══ SUPPLIED RECORDS

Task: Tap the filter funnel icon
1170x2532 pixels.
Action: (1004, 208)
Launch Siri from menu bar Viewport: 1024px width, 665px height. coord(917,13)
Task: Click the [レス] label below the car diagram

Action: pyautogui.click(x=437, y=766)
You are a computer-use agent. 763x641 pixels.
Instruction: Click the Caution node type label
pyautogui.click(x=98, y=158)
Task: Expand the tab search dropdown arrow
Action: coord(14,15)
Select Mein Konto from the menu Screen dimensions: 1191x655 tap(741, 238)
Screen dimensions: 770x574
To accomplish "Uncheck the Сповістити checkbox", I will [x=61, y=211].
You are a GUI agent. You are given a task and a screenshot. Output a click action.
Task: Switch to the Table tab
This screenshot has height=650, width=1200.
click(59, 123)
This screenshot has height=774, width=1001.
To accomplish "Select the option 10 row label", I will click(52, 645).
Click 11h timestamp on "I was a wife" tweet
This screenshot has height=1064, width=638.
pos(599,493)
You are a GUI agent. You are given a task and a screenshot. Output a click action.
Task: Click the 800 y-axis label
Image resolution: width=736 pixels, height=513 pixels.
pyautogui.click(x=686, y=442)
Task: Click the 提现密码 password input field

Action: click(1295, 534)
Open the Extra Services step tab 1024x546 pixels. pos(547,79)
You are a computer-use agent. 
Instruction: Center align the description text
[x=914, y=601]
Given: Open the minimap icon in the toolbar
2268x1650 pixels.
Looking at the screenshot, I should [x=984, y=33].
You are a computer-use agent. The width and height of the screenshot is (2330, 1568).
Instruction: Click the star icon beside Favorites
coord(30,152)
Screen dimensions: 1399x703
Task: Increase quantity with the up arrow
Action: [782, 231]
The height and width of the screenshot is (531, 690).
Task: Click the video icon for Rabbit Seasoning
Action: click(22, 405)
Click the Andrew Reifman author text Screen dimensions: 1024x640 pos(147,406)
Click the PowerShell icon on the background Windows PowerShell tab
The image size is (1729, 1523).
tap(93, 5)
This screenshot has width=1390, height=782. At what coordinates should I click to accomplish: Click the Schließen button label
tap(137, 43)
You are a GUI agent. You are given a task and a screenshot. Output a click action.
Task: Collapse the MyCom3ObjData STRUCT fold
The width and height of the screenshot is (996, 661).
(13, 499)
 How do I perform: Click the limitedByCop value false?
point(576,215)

════

▸ DO THIS:
Copy all of the data above word for word, changing nothing.

▸ SOLUTION TO THIS PROBLEM:
Task: Tap the filter funnel icon
1170x2532 pixels.
Action: (1004, 208)
Launch Siri from menu bar Viewport: 1024px width, 665px height. coord(917,13)
Task: Click the [レス] label below the car diagram

Action: pyautogui.click(x=437, y=766)
You are a computer-use agent. 763x641 pixels.
Instruction: Click the Caution node type label
pyautogui.click(x=98, y=158)
Task: Expand the tab search dropdown arrow
Action: coord(14,15)
Select Mein Konto from the menu Screen dimensions: 1191x655 tap(741, 238)
Screen dimensions: 770x574
To accomplish "Uncheck the Сповістити checkbox", I will [x=61, y=211].
You are a GUI agent. You are given a task and a screenshot. Output a click action.
Task: Switch to the Table tab
This screenshot has height=650, width=1200.
click(59, 123)
This screenshot has height=774, width=1001.
To accomplish "Select the option 10 row label", I will click(52, 645).
Click 11h timestamp on "I was a wife" tweet
This screenshot has height=1064, width=638.
pos(599,493)
You are a GUI agent. You are given a task and a screenshot. Output a click action.
Task: Click the 800 y-axis label
Image resolution: width=736 pixels, height=513 pixels.
pyautogui.click(x=686, y=442)
Task: Click the 提现密码 password input field

Action: click(1295, 534)
Open the Extra Services step tab 1024x546 pixels. pos(547,79)
You are a computer-use agent. 
Instruction: Center align the description text
[x=914, y=601]
Given: Open the minimap icon in the toolbar
2268x1650 pixels.
Looking at the screenshot, I should [x=984, y=33].
You are a computer-use agent. The width and height of the screenshot is (2330, 1568).
Instruction: Click the star icon beside Favorites
coord(30,152)
Screen dimensions: 1399x703
Task: Increase quantity with the up arrow
Action: [782, 231]
The height and width of the screenshot is (531, 690).
Task: Click the video icon for Rabbit Seasoning
Action: click(22, 405)
Click the Andrew Reifman author text Screen dimensions: 1024x640 pos(147,406)
Click the PowerShell icon on the background Windows PowerShell tab
The image size is (1729, 1523).
tap(93, 5)
This screenshot has width=1390, height=782. At what coordinates should I click to accomplish: Click the Schließen button label
tap(137, 43)
You are a GUI agent. You are given a task and a screenshot. Output a click action.
Task: Collapse the MyCom3ObjData STRUCT fold
The width and height of the screenshot is (996, 661).
(13, 499)
 How do I perform: Click the limitedByCop value false?
point(576,215)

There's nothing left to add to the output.